* RECORDED INFORMATION
%%
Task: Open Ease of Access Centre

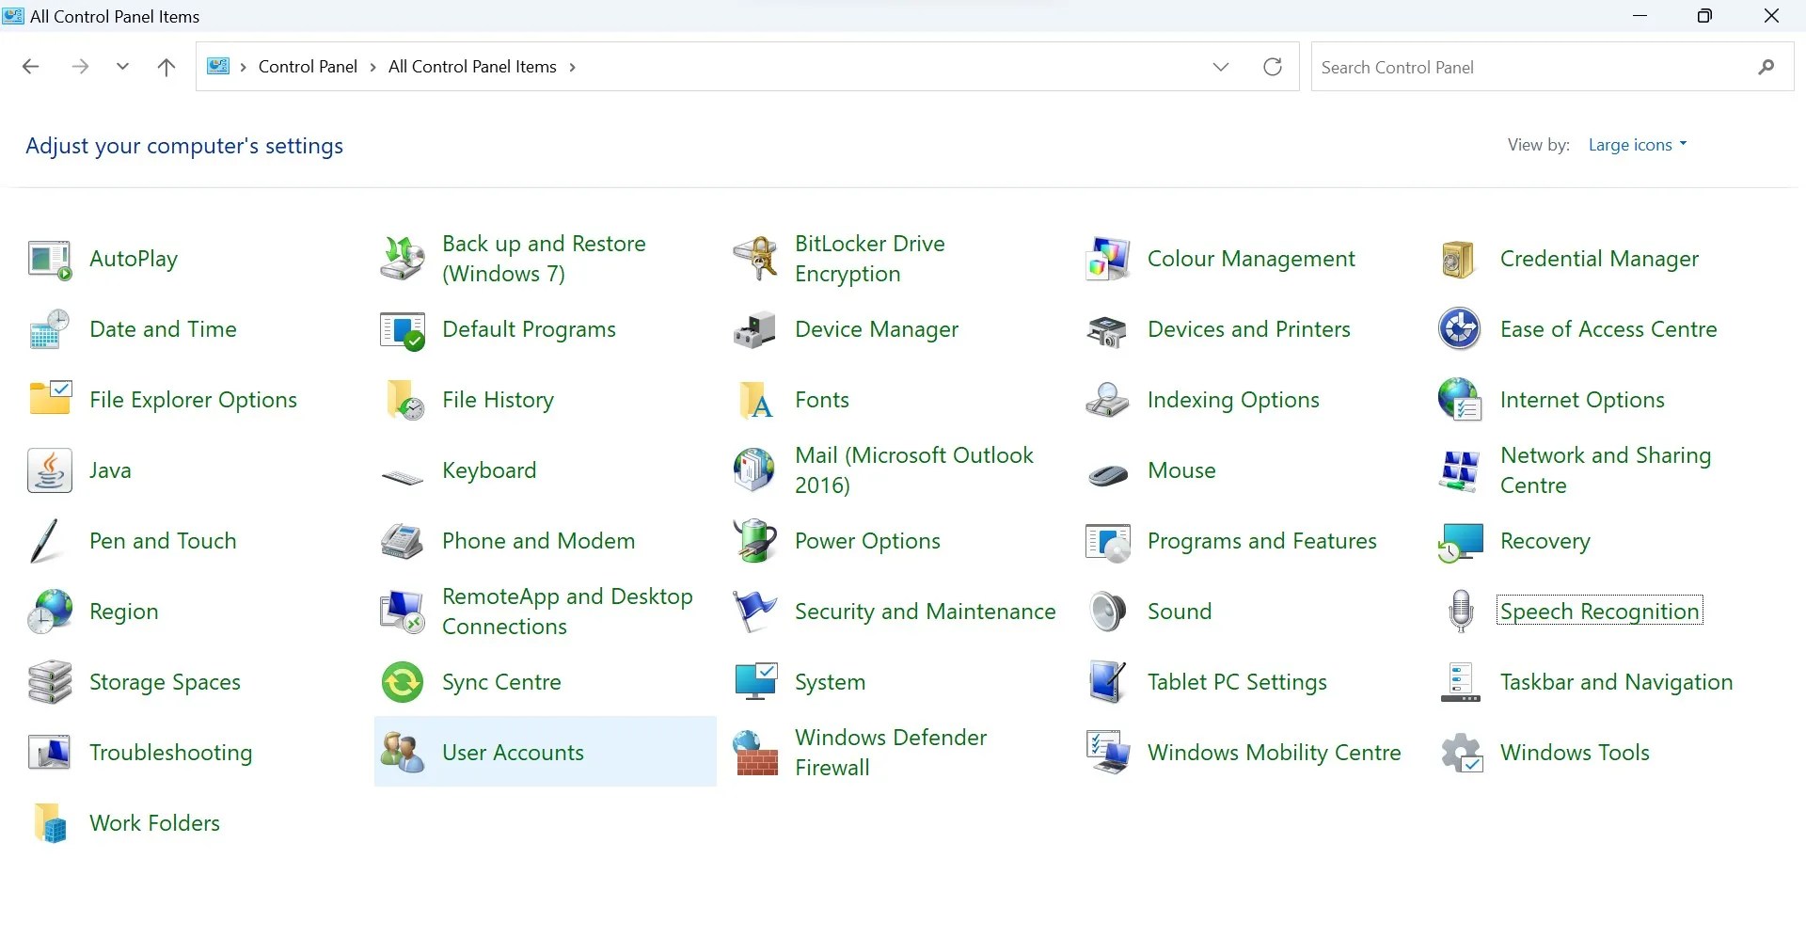Action: coord(1608,329)
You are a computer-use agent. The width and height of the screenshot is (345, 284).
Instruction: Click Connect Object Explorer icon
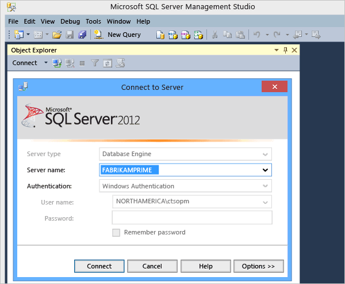pos(57,63)
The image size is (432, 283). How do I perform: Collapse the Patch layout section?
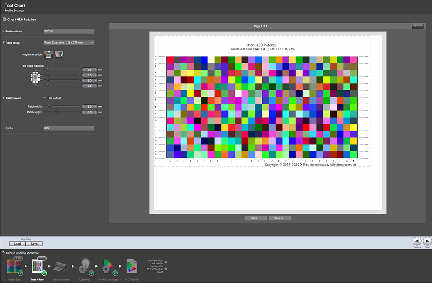[x=3, y=98]
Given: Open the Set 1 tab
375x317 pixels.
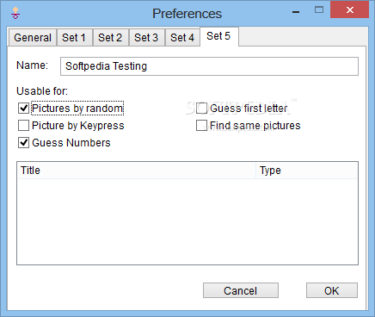Looking at the screenshot, I should 74,38.
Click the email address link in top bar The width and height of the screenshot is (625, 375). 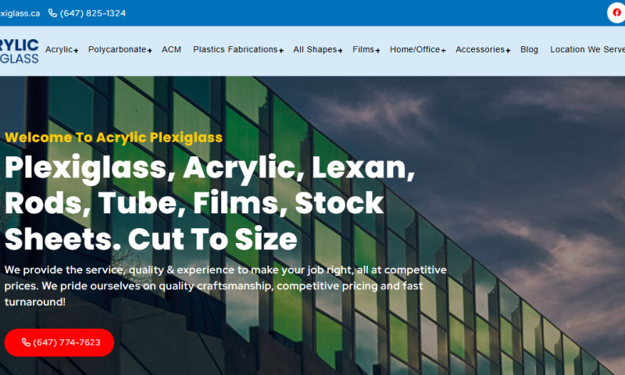(20, 13)
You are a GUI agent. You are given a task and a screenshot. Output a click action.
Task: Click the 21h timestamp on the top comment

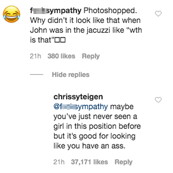tap(35, 56)
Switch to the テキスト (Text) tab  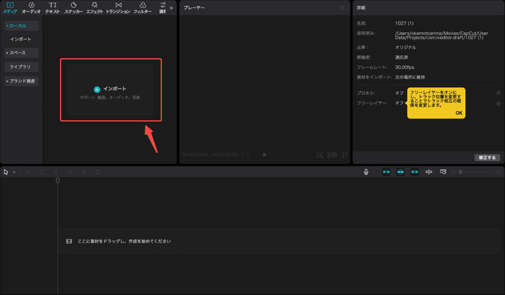pyautogui.click(x=52, y=8)
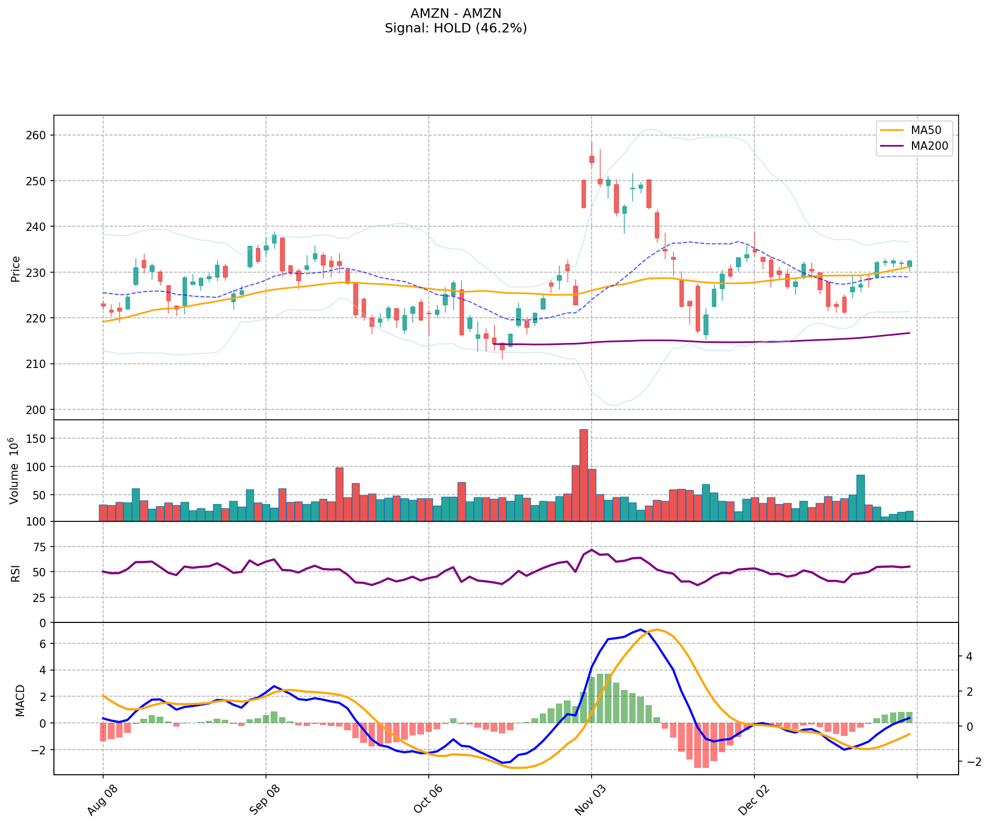Click the 200 price axis tick label
This screenshot has width=990, height=825.
pyautogui.click(x=36, y=409)
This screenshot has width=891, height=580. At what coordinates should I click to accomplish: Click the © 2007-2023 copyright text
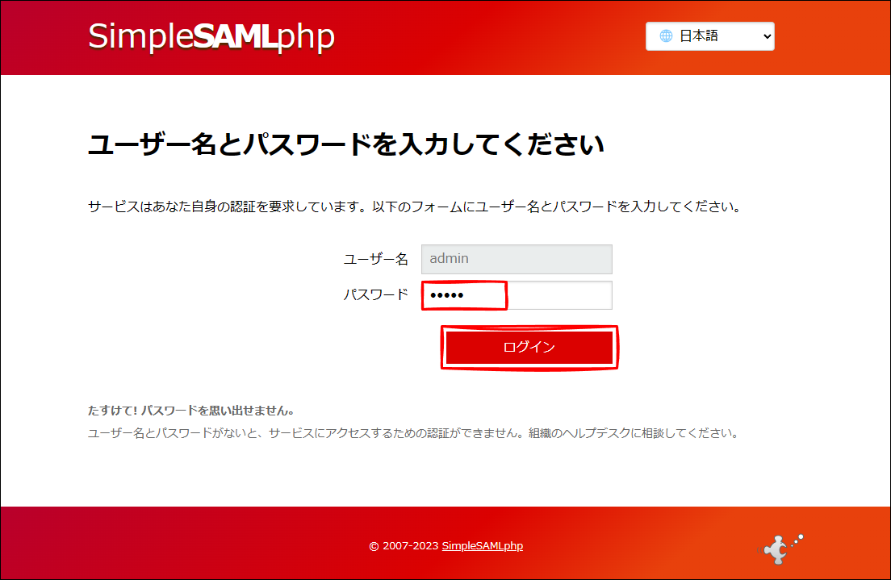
%%
* WORK TO BE COMPLETED
Swap "Patch layout" for "Page layout" in the lines from the first one through the line with "[x=3, y=98]", changing nothing else, and return those lines without the pictures.

* RESPONSE TO THIS EXERCISE
Task: Open Ease of Access Centre

Action: coord(1608,329)
You are a computer-use agent. The width and height of the screenshot is (345, 284).
Instruction: Click Connect Object Explorer icon
pos(57,63)
The image size is (432, 283). How do I perform: Collapse the Page layout section?
[x=3, y=98]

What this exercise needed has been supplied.